National Uncompensated Care Based on Costii: 2000-2020 (in Billions), Community Hospitals
Source: AHA Annual Survey Data, 2000-2020
i Financial assistance is included as a community benefit that non-profit hospitals and health systems report on IRS Form 990 Schedule H. Other Schedule H community benefit activities include: participation in means-tested government programs, like Medicaid; health professions education; health services research; subsidized health services; community health improvement activities; and cash or in-kind contributions to other community groups. A 2021 AHA analysis found that in 2018, tax-exempt hospitals and health systems reported total community benefits of over $105 billion, or 13.9 percent of total expenses, about half of which resulted from expenditures for financial assistance for patients and absorbing losses from Medicaid and other means-tested government program underpayments (https://www.aha.org/system/files/media/file/2021/09/aha-2018-schedule-h-reporting.pdf).

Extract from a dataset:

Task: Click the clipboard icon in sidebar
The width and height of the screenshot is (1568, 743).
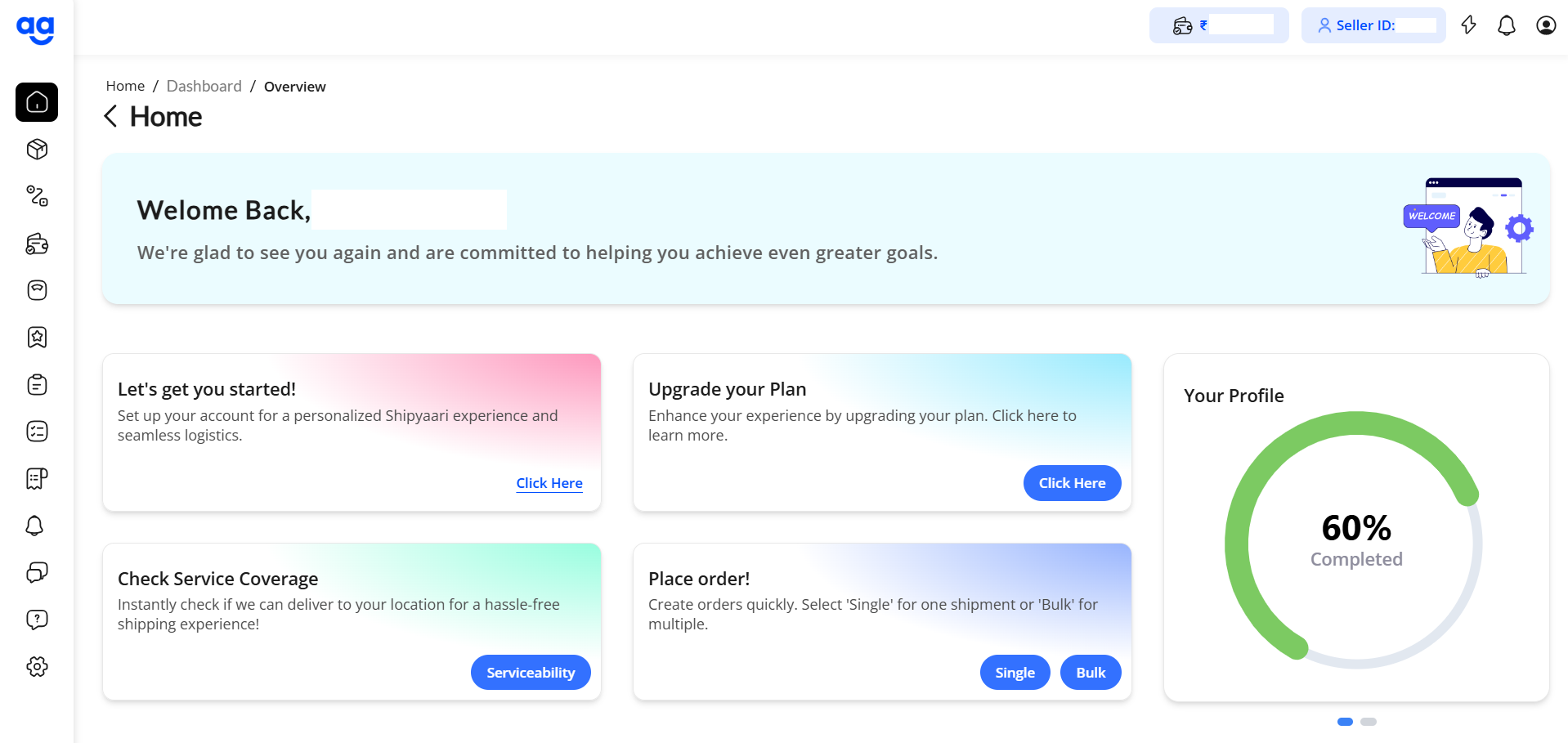Action: 37,384
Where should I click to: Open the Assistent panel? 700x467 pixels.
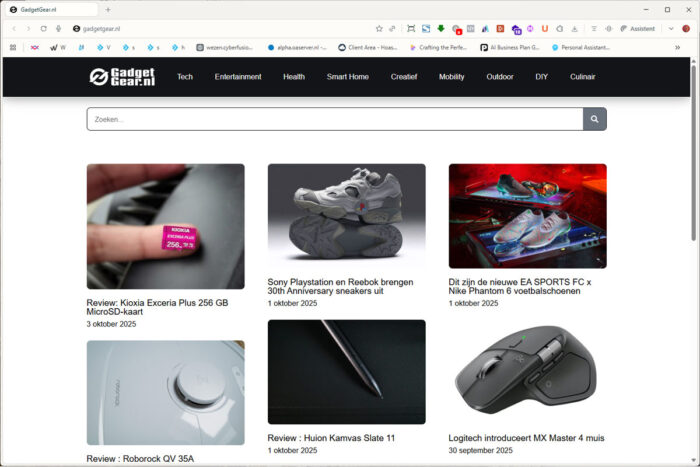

ii In the AHA Annual Survey, financial assistance and charity care refer to health services provided free of charge or at reduced rates to individuals who meet certain financial criteria.
iii The above uncompensated care figures represent the estimated cost of bad debt and charity care to the hospital. This figure is calculated for each hospital by multiplying uncompensated care charge data by the ratio of total expenses to gross patient and other operating revenues. The total uncompensated care cost is arrived at by adding together all individual hospital values. The uncompensated care figure does not include Medicaid or Medicare underpayment costs, or other contractual allowances. Moreover, the figure does not take into account the small number of hospitals that derive the majority of their income from tax appropriations, grants and contributions.